On Thursday, the U.S. Board on Geographic Names, the final arbiter of place names, met in Washington, D.C., and unanimously adopted the Howard name. The new name honors Wilson Howard, a black miner who staked claims at the lake in the 1890s.

As the original Howard Lake petitioner, I’m gratified. But while the action erases the racial epithet from topographical maps and trail signs, it doesn’t erase the attitudes that produced and sustained the name “coon” for the last 100-plus years.

Nor does it erase the absurdity that Howard Lake advocates had to endure eight years of bureaucratic inertia before prevailing. More than 200 people signed petitions, wrote letters, testified and lobbied for Howard Lake. More than 50 Washington state legislators from both major parties signed a letter demanding change. Congressional members from both major parties insisted on action. There was national media attention. All that for a simple name change.
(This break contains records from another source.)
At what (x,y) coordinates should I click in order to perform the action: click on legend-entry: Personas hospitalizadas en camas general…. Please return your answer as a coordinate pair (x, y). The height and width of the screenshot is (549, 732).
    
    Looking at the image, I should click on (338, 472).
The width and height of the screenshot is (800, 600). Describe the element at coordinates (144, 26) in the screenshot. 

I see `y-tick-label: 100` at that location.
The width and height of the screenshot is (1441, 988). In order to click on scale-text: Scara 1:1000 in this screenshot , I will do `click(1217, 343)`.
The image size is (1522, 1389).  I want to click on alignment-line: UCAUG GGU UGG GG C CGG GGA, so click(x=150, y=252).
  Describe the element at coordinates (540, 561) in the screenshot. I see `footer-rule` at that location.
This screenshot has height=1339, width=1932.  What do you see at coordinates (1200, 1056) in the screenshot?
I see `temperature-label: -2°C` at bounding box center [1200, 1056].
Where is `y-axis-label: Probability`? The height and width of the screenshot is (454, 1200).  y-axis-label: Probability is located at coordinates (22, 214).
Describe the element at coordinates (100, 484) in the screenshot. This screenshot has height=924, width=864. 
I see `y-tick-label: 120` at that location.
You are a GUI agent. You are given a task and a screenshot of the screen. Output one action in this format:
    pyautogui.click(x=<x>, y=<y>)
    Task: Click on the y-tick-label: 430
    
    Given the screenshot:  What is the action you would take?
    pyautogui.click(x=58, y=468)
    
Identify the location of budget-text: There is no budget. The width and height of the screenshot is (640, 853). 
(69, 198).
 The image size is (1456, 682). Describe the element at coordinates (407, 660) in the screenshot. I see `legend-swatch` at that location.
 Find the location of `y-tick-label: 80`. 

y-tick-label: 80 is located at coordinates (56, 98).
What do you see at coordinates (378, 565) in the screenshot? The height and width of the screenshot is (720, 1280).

I pursued this effort because names matter — they tell stories, impart lessons. So removing a racist name is a good thing. But let’s not conflate ending racist symbols — place names, flags — with the arduous task of rooting out deep and abiding institutional racism in our society today.

Earlier this year, King County advanced plans to build a new, $210 million youth jail. The upbeat designation, “Children and Family Justice Center,” doesn’t mask the reality that my daughters’ brown-skinned classmates have a fivefold greater chance of ending up behind those jail doors than do my own light-skinned daughters.

This summer we saw a presidential candidate vault to the top of the pack after he launched ignorance-driven attacks on Mexican immigrants in the country without proper documents. He pledged to deport 11 million. Some who support him beat a Latino in Boston, spat on immigrants in Washington, D.C., and shouted “white power!” at a rally in Alabama.

Driving home in Seattle’s Rainier Valley last week, I slowed to goggle the police lights and a car that had been pulled over. The driver was a black man. My children looked on. They’d seen this scene many times already in their young lives. I wondered: What conclusions are forming in their minds?

An investigation by ProPublica, an independent, nonprofit newsroom, found that young black men in our country are 21 times more likely than their white counterparts to be shot dead by police.

These are just a few of the harsh reminders of how far we have yet to go before meeting our nation’s loftiest aspiration for equal rights under the law.

I’m glad today that we can celebrate the Howard Lake name. It represents an ever-so-slight bending of the arc of the moral universe toward justice. But beyond the symbolism of the name change, I hope it helps, even in a minuscule way, to pry open the more difficult and urgent conversations about race and bias in our everyday lives.